# Outlook 2003 - Can't add contacts to address book



## intutu (Jul 19, 2008)

I am using Outlook 2003 and have a huge list of contacts in my contacts list. I want to send e-mails but cannot add any of these contacts to the address book so to send an e-mail to a contact I have to open the contact in the contact list, right click and click, 'send message to contact'. How do I add contacts to the Global or All Contacts list in the Address Book, because drag and drop doesn't work and this constantly having to send individual e-mails to every person is ridiculous.


----------



## djaburg (May 15, 2008)

What you need to do is add your contact list as an address book.
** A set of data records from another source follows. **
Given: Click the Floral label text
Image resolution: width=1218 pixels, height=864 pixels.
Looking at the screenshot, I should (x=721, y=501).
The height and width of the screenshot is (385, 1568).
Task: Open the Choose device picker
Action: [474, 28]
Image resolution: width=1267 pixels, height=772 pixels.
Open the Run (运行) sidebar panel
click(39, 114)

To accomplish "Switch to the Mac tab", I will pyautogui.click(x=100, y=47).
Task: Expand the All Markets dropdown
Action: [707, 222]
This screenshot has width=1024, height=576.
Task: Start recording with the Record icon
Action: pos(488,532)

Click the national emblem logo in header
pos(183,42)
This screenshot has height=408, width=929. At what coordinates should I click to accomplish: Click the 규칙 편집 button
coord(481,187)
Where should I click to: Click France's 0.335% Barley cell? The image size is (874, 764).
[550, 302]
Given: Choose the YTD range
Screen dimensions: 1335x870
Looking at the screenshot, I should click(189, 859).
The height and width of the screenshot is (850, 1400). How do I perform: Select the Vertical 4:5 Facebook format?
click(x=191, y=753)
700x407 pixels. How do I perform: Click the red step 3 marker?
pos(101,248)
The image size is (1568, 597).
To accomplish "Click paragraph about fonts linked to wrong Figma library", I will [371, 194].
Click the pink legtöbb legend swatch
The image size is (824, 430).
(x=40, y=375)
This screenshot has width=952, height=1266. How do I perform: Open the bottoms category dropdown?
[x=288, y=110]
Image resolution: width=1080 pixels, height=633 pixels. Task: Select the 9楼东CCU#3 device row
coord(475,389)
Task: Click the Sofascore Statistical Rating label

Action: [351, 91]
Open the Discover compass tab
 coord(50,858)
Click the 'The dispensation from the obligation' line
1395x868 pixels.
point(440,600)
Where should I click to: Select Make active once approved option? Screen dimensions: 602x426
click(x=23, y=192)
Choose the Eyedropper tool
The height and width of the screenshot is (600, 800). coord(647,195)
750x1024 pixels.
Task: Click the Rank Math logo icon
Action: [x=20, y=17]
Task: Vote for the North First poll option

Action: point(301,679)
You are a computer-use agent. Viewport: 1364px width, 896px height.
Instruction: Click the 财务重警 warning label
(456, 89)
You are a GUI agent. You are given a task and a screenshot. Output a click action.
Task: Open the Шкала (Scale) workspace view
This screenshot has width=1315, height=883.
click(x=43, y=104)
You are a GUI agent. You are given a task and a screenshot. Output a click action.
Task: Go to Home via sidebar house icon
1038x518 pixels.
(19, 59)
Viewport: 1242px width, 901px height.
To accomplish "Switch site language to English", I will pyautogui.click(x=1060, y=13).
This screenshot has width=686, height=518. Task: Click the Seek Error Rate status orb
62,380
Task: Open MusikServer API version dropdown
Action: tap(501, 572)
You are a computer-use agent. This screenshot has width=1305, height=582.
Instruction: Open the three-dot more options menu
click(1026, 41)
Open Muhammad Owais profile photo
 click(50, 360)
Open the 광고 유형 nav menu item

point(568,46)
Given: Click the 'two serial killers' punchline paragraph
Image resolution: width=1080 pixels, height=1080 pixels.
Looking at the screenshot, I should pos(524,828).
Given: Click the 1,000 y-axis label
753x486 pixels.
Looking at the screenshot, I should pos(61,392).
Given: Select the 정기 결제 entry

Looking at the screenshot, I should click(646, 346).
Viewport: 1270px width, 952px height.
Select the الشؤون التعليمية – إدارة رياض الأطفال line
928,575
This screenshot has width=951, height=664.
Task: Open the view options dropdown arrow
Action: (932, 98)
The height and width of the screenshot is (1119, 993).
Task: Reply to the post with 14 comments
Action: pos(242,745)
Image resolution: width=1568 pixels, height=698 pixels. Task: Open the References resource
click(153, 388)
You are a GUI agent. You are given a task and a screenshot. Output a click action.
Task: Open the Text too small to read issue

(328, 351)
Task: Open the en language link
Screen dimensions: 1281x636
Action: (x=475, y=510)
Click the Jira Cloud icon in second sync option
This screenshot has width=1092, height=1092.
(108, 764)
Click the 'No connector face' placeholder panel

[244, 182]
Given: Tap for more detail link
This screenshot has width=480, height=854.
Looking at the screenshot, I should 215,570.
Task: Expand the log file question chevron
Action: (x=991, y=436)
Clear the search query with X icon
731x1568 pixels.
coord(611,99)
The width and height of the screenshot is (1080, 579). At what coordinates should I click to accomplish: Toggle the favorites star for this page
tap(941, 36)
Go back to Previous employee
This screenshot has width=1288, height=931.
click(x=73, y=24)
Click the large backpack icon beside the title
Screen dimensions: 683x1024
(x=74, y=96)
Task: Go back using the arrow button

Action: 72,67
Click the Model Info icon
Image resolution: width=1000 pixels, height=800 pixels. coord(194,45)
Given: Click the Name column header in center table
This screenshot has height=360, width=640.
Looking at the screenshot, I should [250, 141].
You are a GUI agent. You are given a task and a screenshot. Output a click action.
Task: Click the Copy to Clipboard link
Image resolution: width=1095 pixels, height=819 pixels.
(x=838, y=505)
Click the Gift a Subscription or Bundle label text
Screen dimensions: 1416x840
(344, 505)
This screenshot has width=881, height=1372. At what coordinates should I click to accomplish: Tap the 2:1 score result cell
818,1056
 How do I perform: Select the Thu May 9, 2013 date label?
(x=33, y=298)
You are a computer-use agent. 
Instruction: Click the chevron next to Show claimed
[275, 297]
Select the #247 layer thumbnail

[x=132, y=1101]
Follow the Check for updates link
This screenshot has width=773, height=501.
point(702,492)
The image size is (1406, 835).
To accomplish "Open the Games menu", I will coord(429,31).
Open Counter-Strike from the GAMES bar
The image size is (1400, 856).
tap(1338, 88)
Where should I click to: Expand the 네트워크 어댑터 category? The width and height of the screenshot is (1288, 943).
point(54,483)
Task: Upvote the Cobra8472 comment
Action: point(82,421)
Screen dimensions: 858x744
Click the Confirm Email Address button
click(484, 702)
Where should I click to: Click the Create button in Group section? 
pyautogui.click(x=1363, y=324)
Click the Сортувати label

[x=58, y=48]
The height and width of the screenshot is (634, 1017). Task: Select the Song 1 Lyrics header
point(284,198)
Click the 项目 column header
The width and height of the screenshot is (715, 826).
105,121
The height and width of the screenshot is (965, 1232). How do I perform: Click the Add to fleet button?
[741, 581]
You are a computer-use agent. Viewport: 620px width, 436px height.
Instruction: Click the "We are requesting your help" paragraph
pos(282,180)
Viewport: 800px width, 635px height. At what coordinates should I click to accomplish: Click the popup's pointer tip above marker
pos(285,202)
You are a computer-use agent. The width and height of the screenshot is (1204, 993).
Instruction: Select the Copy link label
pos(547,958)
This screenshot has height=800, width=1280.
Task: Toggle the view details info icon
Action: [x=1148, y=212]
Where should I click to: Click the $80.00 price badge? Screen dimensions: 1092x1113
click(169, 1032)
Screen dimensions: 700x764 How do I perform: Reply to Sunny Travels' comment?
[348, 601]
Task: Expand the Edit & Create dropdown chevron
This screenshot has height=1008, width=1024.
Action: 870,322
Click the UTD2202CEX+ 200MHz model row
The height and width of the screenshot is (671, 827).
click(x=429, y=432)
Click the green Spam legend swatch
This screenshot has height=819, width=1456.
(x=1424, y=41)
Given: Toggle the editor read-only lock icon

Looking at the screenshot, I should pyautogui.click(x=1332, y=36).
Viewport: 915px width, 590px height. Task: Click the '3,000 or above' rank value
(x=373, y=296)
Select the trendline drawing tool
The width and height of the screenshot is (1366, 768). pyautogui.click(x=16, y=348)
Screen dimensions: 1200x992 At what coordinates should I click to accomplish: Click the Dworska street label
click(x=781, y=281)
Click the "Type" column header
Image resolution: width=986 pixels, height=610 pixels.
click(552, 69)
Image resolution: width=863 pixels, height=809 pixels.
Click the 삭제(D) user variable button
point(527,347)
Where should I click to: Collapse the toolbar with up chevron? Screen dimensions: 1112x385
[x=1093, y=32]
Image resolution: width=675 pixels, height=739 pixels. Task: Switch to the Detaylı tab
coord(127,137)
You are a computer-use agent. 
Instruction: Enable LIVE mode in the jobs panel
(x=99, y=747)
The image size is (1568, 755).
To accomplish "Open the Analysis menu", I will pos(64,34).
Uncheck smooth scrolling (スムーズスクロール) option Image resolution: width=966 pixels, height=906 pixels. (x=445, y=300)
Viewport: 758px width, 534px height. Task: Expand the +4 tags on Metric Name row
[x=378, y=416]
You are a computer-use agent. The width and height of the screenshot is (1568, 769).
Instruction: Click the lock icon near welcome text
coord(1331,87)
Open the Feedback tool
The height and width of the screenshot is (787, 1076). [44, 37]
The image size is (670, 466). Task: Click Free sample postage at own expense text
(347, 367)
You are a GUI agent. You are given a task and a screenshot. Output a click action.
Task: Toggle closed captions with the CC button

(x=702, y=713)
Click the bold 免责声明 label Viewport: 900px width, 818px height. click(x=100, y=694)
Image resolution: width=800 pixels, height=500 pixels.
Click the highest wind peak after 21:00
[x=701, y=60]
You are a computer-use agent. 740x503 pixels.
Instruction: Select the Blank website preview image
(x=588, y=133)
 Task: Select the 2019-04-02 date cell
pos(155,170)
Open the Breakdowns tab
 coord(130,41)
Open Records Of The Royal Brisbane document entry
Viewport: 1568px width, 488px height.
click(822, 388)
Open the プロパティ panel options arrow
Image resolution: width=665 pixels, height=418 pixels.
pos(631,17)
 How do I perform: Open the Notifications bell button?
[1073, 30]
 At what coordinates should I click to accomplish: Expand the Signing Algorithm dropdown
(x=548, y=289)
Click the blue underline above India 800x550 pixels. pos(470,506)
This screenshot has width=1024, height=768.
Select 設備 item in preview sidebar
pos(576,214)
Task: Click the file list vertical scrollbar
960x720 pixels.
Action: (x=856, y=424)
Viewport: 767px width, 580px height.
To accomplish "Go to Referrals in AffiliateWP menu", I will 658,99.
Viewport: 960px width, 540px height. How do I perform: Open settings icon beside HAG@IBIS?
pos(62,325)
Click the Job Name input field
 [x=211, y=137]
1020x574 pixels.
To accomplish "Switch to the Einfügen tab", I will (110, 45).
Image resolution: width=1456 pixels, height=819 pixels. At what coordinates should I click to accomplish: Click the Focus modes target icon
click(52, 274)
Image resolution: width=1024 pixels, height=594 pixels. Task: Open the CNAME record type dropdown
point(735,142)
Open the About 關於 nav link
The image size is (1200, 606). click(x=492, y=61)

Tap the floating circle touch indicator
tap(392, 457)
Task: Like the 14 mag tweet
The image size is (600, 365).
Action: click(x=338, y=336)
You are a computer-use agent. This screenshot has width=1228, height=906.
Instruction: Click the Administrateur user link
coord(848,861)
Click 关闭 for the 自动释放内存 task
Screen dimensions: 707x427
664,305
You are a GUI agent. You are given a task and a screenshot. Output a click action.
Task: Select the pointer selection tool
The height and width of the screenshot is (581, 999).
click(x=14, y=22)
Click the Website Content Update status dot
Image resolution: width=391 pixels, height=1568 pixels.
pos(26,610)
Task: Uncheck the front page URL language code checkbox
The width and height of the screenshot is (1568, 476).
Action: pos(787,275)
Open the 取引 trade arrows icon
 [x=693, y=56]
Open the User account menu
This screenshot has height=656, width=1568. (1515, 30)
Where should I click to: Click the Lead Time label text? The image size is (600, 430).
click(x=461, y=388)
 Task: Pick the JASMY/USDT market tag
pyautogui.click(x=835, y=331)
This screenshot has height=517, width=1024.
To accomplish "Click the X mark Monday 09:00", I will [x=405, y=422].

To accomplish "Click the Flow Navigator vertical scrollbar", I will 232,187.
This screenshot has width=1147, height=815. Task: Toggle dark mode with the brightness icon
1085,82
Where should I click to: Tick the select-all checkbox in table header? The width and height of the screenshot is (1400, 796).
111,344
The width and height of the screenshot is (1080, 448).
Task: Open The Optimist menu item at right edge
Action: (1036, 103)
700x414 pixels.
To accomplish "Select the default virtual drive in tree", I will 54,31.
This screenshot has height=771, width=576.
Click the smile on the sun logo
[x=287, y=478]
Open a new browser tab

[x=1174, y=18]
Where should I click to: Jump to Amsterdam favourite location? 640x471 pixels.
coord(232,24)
Click on Contacts, on the left side of the screen toward the top you should see what looks like an address card under "my contacts" and it should say CONTACTS, right click on that, click on OUTLOOK ADDRESS BOOK tab, and then select SHOW THIS FOLDER AS AN OUTLOOK ADDRESS BOOK. If it's already like that, then you need to go to your inbox, click on NEW, and then click on the TO button. When the dialog box comes up, look at the drop down at the top of the screen where you "should" see OUTLOOK ADDRESS BOOK and CONTACTS. Ideally you should see all your contacts when you select CONTACTS. What I typically do is make my CONTACTS folder the default address book for outlook. To do that, click the address book icon on your toolbar, click on TOOLS>OPTIONS and select CONTACTS as the SHOW THIS ADDRESS BOOK FIRST and that should get you where you need to be.


----------